Kudos to Allen Wright, the Sacramento teenager who dreamed up a brilliant new application for the Apple iPhone called “A Note to God.” Wright, 17 and a student at Del Campo High School in Fair Oaks, California said he got idea while lying in bed and feeling lonesome. He submitted his concept to Medl Mobile, a Los Angeles startup company that develops new applications for Apple. They chose Wright’s idea from among 20,000 proposals.
“A Note to God” lets iPhone users text their prayers into cyberspace and allows them to read the prayers others send. While the “heart” of the message heads to God, the code is stored in a database where the user’s identity remains anonymous.

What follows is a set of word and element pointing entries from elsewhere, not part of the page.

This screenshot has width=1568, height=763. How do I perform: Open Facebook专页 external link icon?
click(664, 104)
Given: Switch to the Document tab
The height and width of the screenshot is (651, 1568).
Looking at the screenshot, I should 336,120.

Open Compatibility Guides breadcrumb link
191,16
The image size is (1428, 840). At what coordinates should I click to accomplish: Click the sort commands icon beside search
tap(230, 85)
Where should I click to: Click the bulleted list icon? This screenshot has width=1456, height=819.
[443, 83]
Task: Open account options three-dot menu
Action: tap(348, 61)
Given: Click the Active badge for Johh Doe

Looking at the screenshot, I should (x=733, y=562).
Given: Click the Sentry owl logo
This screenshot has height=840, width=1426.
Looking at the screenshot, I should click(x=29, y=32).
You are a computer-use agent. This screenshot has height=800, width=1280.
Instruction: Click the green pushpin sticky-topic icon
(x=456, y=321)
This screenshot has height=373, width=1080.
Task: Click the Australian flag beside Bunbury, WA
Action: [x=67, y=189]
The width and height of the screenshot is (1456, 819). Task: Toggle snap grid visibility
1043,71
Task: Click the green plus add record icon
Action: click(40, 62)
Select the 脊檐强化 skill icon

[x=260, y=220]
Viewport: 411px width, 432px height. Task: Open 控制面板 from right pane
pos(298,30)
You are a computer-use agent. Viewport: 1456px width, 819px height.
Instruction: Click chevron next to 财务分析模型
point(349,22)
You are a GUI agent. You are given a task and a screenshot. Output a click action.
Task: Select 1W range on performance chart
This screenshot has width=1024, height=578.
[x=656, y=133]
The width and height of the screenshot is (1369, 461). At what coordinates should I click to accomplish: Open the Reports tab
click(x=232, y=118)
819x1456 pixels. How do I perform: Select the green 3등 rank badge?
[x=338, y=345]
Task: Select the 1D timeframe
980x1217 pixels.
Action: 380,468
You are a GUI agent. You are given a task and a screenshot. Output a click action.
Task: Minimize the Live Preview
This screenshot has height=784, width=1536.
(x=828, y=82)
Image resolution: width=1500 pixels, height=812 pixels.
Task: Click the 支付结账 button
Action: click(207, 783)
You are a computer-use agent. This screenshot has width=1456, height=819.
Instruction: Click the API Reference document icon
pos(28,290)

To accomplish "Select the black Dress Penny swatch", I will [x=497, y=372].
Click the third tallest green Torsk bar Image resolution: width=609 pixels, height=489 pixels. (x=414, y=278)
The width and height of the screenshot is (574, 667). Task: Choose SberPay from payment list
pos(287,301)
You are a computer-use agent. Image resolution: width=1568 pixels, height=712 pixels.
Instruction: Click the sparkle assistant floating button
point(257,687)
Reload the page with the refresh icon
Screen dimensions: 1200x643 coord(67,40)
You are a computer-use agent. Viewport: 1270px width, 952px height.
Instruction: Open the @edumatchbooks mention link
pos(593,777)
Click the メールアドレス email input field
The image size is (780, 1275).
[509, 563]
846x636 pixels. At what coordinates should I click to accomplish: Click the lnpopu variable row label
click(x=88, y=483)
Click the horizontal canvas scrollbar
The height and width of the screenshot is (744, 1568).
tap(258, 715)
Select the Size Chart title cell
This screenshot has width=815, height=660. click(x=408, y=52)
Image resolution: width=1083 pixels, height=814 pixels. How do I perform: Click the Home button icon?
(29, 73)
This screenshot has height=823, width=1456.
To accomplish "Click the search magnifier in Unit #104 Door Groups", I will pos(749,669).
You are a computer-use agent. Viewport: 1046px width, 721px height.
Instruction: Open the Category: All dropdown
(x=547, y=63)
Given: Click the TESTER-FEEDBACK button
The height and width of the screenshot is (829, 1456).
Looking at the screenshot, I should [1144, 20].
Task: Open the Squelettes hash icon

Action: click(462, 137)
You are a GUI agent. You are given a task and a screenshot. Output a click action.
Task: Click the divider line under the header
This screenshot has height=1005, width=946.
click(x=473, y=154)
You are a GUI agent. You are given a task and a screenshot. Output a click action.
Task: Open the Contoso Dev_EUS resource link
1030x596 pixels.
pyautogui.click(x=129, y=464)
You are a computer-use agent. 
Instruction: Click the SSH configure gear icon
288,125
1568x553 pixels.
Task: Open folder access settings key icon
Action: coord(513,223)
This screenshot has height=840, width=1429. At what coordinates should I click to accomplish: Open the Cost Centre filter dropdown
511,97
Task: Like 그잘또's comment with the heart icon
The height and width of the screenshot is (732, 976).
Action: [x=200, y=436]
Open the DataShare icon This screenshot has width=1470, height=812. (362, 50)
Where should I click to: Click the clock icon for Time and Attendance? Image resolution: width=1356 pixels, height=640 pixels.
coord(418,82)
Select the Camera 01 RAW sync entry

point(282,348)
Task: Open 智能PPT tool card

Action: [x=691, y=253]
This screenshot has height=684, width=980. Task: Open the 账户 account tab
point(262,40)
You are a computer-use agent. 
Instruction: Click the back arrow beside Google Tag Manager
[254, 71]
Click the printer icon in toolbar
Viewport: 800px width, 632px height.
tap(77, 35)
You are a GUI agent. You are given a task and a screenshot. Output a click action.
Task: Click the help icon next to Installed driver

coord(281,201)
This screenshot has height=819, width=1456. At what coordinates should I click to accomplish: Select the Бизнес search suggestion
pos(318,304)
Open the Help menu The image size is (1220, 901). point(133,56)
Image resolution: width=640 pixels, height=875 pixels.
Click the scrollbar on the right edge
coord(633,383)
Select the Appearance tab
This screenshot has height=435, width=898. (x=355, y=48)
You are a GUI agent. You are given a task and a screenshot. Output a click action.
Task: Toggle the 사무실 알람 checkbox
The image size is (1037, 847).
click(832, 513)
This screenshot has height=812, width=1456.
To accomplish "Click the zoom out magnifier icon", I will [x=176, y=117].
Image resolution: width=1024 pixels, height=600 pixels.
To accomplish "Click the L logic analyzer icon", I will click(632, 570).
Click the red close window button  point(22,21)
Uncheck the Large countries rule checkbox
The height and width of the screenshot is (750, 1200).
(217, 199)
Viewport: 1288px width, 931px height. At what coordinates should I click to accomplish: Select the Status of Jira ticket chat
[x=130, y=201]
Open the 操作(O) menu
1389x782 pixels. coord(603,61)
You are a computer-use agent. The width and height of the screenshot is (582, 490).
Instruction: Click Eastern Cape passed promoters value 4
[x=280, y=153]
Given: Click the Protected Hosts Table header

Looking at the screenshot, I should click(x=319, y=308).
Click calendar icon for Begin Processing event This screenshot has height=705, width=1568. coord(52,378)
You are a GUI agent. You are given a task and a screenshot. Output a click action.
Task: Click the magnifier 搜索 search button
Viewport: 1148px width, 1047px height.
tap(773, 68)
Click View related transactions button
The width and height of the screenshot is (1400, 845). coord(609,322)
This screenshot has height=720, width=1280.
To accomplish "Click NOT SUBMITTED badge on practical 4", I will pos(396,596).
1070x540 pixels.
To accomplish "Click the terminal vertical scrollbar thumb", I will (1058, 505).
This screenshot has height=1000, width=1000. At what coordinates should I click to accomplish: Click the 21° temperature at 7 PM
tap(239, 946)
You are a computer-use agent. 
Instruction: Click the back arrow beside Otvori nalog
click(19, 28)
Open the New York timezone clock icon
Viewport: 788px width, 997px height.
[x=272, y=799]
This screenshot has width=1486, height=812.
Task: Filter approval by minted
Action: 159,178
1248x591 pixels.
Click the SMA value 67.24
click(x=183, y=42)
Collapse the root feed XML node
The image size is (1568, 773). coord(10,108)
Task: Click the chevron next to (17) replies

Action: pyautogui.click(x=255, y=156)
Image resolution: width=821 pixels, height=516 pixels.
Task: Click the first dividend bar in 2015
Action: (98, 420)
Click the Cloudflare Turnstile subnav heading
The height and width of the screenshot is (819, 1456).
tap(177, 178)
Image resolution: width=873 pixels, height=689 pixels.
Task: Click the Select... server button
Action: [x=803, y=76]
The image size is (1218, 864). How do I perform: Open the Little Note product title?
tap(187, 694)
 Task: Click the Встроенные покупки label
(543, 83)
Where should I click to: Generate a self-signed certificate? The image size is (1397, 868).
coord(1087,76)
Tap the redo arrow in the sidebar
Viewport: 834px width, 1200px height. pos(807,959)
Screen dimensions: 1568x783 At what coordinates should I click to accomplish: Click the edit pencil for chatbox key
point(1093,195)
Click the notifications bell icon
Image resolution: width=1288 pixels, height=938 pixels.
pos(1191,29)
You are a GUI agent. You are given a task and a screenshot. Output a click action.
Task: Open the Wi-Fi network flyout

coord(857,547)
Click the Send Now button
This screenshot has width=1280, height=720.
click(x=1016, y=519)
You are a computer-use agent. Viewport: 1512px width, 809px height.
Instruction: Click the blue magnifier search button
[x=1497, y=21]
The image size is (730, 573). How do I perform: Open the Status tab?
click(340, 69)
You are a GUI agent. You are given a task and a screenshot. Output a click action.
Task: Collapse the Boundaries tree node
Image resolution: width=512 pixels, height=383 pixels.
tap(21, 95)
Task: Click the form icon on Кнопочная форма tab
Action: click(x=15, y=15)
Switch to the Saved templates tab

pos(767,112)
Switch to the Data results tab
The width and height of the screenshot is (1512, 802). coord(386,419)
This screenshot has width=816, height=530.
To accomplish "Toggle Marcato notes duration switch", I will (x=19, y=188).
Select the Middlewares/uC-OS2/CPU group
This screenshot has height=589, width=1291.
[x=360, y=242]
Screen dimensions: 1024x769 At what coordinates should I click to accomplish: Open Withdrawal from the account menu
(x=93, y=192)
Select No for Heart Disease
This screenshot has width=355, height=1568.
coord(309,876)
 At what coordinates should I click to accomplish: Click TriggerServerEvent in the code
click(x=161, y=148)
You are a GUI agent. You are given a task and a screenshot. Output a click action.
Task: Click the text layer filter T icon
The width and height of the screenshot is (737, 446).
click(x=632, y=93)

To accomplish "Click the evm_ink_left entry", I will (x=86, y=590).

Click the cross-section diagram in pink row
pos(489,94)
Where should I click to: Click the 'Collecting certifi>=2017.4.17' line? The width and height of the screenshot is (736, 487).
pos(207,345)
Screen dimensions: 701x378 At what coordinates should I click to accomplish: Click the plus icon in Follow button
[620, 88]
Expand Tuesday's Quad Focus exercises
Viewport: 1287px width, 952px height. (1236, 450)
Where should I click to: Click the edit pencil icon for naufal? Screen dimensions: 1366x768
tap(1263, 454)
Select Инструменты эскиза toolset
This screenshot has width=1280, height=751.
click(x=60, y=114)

“If you want to send a message, and you don’t have anybody to talk to, you could send a little prayer,” Wright explains. Users can then read each others’ prayers and show their support by clicking on a “thumbs up” sign. Beyond that, the only feedback the pray-er can expect would be God’s.
Granted, I haven’t seen this program in action, but it sounds ingenious. “Thumbs-up” on this end! This not only sounds like a great trigger for prayer discipline, but it seems like a great way to build a community of support around prayer. Jesus was all about that! He urges us to find others who can agree with our requests. Corporate prayer is double powerful.
Of course we don’t need mechanisms (or machines) like this to truly pray. And yes, there’s always a danger of supposing we need God’s cell number to truly communicate with him. Texting and Facebook are not replacements for face to face and eye to eye communication. But technology can help make an existing relationship more consistent. If this application can help me ray more, with more focus and clarity, then “cheers!” I’m in! Anything that can reminds me that God is ever present and helps me get “present” with others in prayer, can be truly helpful, so long as it’s used as media and not confused for the Heart of the Matter – who is God himself.